=== Aim of the exercise ===
Line by line, repeat all the material exactly as it appears.

· · ·

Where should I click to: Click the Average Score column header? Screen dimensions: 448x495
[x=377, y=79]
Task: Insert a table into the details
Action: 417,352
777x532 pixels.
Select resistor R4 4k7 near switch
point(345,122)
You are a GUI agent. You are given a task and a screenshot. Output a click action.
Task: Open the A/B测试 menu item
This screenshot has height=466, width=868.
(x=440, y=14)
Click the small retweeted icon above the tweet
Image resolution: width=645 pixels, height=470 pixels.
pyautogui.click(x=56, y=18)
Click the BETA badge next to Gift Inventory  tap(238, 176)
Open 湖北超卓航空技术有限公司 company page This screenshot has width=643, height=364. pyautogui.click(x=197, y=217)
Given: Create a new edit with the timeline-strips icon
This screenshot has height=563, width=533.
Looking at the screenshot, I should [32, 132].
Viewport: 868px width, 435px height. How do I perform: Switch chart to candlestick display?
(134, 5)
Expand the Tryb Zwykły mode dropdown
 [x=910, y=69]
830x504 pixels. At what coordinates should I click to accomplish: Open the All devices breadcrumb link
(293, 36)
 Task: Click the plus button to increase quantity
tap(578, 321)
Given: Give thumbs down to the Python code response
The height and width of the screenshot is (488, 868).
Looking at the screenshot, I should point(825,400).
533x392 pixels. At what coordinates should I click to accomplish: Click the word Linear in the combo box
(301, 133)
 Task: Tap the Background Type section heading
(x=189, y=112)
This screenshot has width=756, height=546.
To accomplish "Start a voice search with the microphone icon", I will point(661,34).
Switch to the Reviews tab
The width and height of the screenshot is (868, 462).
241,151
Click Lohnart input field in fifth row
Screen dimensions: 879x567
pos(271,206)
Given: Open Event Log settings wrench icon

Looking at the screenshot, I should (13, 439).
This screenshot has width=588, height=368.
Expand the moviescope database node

· · ·

=== Your solution ===
Where should I click to: Click the Average Score column header? Screen dimensions: 448x495
[x=377, y=79]
Task: Insert a table into the details
Action: 417,352
777x532 pixels.
Select resistor R4 4k7 near switch
point(345,122)
You are a GUI agent. You are given a task and a screenshot. Output a click action.
Task: Open the A/B测试 menu item
This screenshot has height=466, width=868.
(x=440, y=14)
Click the small retweeted icon above the tweet
Image resolution: width=645 pixels, height=470 pixels.
pyautogui.click(x=56, y=18)
Click the BETA badge next to Gift Inventory  tap(238, 176)
Open 湖北超卓航空技术有限公司 company page This screenshot has width=643, height=364. pyautogui.click(x=197, y=217)
Given: Create a new edit with the timeline-strips icon
This screenshot has height=563, width=533.
Looking at the screenshot, I should [32, 132].
Viewport: 868px width, 435px height. How do I perform: Switch chart to candlestick display?
(134, 5)
Expand the Tryb Zwykły mode dropdown
 [x=910, y=69]
830x504 pixels. At what coordinates should I click to accomplish: Open the All devices breadcrumb link
(293, 36)
 Task: Click the plus button to increase quantity
tap(578, 321)
Given: Give thumbs down to the Python code response
The height and width of the screenshot is (488, 868).
Looking at the screenshot, I should point(825,400).
533x392 pixels. At what coordinates should I click to accomplish: Click the word Linear in the combo box
(301, 133)
 Task: Tap the Background Type section heading
(x=189, y=112)
This screenshot has width=756, height=546.
To accomplish "Start a voice search with the microphone icon", I will point(661,34).
Switch to the Reviews tab
The width and height of the screenshot is (868, 462).
241,151
Click Lohnart input field in fifth row
Screen dimensions: 879x567
pos(271,206)
Given: Open Event Log settings wrench icon

Looking at the screenshot, I should (13, 439).
This screenshot has width=588, height=368.
Expand the moviescope database node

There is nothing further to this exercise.